Decades spent refining both the practical and the theoretical side of heterocyclic chemistry inform every run we execute. Success means anticipating what might go wrong—impurity formation, batch non-uniformity, compliance drift—and having a playbook ready for course correction. We leverage in-house pilot facilities to de-risk new process steps before committing to commercial runs, letting us pivot quickly if a customer asks for a variant or a new purity threshold. Continuous feedback from industry partners keeps us honest; the market doesn’t reward shortcuts in quality or safety.
Some of the most important lessons arrive from direct collaboration. Synthetic chemists at one biotech firm once struggled with unexpected crystallization fouling. Sharing our internal findings on solvent gradients and cooling ramp rates resolved their issue in days, restoring production. Material science groups looking to couple triazolopyridine intermediates to aromatic polymers have tapped into our historical yield and impurity datasets, securing higher run rates and lowering their process waste. These relationships create a feedback loop: we don’t pretend to know every use case, but we listen, test, and adapt as real-world chemistry so often requires.
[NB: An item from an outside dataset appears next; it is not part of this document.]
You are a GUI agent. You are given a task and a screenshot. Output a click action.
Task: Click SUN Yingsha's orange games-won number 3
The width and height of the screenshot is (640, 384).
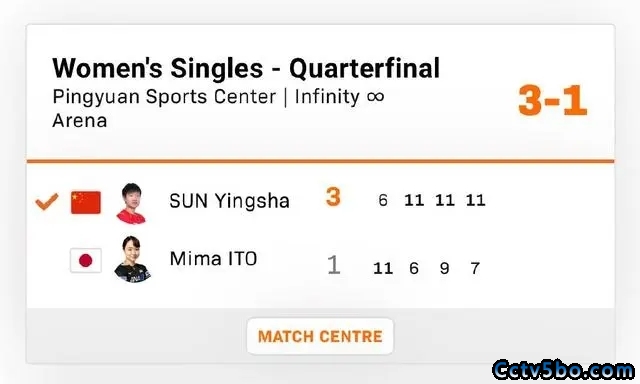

Market dynamics shift quickly in specialty intermediates. Regulatory expectations for trace impurities have tightened, especially for pharmaceuticals. Downstream partners request more documentation, pushing us to raise the bar in both routine and non-routine testing. Process optimization never ends—the demand for greener, more atom-efficient syntheses drives us to rethink traditional halogenation and ring-formation strategies. Developing catalysts that lower the energy footprint or recycling brominating agents at higher yields stands as a priority. We continually investigate new raw material sources with tighter specs and participate in industry forums to keep ahead of evolving guidelines.
The best batches start with an alert, well-trained crew and a learning culture that values curiosity over blame. Our operators, engineers, and QC chemists have built a shared language around process troubleshooting and continuous improvement. Investments in training, automation, and process control systems ensure the work environment remains safe and efficient. Group meetings encourage open review of past mistakes and near-misses, helping each member see their role in sustained product quality. This hands-on, iterative approach spills over into every kilogram of 6-bromo-[1,2,4]triazolo[4,3-a]pyridine we deliver. What the market sees as a high-purity intermediate, we see as the payoff of technical rigor and team commitment at every stage.
Each repeat order of 6-bromo-[1,2,4]triazolo[4,3-a]pyridine affirms both our experience and our client partnerships. As the needs of the chemical industry evolve—from next-generation drugs to novel materials—so too do the demands on the intermediates that underpin breakthrough science. Our approach remains rooted in technical depth, transparent feedback, and a clear sense of responsibility. Staying grounded in daily plant experiences, learning from anomalies, and fostering strong partnerships will keep us at the front line of specialty heterocycles for years to come.